▸ Activity: If a line of the records contains the word "computer", list it.

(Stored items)
..............................
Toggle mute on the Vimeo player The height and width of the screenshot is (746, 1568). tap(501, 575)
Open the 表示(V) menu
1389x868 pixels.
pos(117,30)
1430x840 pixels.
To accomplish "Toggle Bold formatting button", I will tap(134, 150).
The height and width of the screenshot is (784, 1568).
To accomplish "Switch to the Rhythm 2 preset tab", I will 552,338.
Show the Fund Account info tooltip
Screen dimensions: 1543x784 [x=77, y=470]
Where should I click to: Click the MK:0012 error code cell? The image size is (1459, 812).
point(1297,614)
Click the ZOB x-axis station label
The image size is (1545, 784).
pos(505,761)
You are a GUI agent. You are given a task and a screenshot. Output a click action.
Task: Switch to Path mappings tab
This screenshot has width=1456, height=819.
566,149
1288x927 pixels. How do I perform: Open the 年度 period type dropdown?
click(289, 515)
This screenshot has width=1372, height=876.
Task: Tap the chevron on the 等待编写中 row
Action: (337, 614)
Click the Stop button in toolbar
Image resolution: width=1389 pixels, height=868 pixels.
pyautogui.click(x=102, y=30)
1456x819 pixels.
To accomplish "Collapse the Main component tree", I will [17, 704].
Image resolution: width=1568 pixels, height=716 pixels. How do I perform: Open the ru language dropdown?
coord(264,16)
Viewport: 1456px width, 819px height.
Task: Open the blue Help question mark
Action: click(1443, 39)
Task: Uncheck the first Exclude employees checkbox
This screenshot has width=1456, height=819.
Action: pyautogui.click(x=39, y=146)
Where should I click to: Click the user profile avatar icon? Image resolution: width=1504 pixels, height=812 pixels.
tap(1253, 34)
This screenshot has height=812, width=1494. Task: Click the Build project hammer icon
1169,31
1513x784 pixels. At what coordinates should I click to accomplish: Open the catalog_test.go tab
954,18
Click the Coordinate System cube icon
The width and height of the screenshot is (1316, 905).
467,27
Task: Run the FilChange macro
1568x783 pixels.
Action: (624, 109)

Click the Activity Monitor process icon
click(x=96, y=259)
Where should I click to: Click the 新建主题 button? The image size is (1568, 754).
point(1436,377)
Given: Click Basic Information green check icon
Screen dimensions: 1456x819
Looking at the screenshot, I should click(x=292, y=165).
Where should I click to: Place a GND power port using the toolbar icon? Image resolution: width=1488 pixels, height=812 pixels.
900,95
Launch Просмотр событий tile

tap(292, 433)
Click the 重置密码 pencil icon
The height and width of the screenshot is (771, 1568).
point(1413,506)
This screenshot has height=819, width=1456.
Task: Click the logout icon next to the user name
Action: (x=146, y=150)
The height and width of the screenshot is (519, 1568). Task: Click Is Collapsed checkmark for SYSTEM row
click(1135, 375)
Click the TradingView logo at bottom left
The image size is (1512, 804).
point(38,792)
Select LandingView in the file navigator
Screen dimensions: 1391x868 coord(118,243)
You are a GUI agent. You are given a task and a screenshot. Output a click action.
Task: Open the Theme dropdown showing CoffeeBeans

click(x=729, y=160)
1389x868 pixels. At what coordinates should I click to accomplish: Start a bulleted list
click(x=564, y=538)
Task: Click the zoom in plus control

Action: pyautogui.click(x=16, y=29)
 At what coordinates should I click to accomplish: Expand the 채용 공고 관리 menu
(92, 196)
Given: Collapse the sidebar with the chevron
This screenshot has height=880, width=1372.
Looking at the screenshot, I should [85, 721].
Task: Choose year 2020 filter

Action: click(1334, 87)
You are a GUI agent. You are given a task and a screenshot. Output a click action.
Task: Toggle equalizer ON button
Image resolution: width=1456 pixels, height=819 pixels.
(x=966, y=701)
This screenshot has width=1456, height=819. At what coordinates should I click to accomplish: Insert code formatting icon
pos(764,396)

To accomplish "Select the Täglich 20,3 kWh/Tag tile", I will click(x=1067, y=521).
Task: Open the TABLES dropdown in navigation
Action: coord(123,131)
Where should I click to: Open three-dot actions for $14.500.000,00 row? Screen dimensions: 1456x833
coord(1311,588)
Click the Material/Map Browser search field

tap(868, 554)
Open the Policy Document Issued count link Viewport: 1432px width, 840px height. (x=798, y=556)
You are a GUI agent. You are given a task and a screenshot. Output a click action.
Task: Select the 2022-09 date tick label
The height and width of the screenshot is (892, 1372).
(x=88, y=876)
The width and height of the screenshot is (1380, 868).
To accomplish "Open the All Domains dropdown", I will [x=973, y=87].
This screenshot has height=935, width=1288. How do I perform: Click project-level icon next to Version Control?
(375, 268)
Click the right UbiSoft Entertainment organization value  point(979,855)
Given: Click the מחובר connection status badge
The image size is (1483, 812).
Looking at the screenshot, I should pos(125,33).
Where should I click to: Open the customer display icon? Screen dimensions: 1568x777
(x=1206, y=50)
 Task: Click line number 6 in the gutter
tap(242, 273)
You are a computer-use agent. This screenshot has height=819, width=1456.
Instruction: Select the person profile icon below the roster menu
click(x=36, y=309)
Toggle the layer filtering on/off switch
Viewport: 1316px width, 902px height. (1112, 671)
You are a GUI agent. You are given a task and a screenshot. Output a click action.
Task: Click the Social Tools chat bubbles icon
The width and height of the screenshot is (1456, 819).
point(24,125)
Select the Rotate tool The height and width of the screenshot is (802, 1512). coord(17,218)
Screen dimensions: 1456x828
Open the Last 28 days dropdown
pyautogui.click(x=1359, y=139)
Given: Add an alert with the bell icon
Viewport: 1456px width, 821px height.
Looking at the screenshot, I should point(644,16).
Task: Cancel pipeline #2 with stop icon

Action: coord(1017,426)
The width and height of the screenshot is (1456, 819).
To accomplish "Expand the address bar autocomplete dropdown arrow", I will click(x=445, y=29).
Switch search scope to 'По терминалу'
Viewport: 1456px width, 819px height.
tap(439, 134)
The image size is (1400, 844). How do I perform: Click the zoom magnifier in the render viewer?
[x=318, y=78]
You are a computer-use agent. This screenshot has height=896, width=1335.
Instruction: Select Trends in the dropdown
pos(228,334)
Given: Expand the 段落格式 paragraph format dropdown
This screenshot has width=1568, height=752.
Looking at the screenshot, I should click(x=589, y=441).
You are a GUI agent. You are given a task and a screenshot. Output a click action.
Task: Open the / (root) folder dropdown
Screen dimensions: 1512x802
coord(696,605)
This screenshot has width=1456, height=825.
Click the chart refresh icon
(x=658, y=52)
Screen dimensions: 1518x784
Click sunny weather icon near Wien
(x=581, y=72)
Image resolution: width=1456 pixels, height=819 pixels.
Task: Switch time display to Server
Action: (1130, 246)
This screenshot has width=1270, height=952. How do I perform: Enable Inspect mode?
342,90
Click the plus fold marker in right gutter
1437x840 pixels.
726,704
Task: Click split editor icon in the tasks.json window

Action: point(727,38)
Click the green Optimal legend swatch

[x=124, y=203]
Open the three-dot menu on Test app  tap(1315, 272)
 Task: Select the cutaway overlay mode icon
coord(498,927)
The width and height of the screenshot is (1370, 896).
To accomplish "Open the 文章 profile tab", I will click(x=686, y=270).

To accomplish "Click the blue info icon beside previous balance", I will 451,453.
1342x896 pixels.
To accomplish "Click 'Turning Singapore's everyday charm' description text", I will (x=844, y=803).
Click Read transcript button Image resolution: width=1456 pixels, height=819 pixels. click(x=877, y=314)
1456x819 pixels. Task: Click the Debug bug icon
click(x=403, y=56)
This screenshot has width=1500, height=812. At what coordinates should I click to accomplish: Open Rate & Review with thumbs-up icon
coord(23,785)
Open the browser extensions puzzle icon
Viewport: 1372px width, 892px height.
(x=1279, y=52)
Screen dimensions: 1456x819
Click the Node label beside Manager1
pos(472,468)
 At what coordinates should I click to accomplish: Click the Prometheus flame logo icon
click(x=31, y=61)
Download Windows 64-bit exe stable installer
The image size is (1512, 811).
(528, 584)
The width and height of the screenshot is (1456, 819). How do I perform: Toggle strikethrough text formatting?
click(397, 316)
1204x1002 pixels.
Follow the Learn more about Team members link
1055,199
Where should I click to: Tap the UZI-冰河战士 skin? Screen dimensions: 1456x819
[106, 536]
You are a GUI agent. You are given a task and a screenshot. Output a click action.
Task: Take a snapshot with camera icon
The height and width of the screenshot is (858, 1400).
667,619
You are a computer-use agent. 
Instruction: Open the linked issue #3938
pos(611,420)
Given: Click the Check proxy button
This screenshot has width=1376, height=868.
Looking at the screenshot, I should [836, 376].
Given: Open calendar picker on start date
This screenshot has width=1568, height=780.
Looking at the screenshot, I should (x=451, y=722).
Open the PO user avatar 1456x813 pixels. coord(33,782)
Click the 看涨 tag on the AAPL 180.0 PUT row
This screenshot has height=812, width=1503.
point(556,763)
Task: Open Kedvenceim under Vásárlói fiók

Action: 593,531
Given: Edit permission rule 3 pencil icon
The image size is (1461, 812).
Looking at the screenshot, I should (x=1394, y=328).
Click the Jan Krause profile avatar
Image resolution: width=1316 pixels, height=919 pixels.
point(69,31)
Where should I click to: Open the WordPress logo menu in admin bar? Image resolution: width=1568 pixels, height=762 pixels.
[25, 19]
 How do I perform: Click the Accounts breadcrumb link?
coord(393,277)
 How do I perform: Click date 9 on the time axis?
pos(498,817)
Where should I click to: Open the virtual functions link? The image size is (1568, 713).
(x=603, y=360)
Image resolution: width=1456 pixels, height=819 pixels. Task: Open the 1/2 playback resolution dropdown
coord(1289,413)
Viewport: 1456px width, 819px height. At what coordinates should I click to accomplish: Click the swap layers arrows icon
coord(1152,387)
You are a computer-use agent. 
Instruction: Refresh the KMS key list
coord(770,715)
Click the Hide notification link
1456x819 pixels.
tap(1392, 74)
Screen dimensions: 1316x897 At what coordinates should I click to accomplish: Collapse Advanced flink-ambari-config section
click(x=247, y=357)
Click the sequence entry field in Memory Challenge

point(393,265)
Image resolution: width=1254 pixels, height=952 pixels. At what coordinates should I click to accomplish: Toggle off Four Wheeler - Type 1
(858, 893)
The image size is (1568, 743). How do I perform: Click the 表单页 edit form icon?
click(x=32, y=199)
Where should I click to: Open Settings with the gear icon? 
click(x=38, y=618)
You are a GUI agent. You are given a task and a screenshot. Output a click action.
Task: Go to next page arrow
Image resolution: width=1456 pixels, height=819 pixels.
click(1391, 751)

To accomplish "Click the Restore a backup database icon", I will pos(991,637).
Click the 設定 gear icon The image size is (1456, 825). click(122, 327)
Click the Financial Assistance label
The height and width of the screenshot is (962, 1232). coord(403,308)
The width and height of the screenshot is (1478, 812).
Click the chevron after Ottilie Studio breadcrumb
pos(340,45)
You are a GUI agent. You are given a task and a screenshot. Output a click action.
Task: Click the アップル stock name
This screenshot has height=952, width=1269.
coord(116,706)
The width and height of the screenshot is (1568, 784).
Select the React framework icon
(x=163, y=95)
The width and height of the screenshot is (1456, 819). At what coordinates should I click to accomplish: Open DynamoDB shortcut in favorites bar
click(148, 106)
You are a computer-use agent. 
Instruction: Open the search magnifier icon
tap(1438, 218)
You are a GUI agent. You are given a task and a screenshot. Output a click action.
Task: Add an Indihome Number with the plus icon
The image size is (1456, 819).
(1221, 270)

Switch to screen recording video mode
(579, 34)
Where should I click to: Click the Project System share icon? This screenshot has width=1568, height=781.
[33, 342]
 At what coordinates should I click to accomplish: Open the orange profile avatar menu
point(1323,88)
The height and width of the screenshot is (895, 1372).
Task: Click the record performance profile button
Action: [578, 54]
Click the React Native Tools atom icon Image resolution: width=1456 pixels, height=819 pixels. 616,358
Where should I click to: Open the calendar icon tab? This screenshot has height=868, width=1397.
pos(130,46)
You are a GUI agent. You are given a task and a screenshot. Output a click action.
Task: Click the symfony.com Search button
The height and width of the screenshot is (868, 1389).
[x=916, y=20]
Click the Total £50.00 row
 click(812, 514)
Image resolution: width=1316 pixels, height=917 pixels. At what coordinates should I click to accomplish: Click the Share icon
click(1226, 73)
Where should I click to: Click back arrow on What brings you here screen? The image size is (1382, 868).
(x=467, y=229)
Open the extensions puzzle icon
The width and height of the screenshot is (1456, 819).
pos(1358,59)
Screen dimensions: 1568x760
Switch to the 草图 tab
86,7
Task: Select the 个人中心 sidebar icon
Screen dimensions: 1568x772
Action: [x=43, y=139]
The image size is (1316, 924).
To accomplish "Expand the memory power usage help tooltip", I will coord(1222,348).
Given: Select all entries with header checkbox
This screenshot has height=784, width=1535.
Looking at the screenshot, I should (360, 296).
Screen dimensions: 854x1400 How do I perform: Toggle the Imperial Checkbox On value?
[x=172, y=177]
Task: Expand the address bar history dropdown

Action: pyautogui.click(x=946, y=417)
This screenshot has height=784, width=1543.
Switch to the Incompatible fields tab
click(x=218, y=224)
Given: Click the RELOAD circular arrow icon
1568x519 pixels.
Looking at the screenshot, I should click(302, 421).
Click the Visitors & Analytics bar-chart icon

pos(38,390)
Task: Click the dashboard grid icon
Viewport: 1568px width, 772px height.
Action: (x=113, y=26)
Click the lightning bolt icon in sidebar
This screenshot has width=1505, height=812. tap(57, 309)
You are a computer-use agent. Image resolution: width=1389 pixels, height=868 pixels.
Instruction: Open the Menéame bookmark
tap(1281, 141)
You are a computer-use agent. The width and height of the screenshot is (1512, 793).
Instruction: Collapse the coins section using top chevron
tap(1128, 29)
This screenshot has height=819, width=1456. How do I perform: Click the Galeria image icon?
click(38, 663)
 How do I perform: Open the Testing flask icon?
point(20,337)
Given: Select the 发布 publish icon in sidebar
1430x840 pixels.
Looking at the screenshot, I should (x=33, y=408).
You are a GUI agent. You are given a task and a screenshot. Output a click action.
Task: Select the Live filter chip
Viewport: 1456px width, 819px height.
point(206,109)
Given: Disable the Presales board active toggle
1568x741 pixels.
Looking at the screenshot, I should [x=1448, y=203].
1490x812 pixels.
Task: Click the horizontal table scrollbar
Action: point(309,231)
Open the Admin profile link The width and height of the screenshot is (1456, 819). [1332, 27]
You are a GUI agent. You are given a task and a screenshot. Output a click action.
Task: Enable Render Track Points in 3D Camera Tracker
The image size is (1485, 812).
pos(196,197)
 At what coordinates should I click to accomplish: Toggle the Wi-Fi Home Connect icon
..............................
▸ Worked solution:
You are a computer-use agent. This screenshot has height=819, width=1456.
You are a computer-use agent. This screenshot has height=896, width=1335.
You are a computer-use agent. 
You are a computer-use agent. 
You are a computer-use agent. 
You are a computer-use agent. Image resolution: width=1389 pixels, height=868 pixels.
You are a computer-use agent. The width and height of the screenshot is (1512, 793).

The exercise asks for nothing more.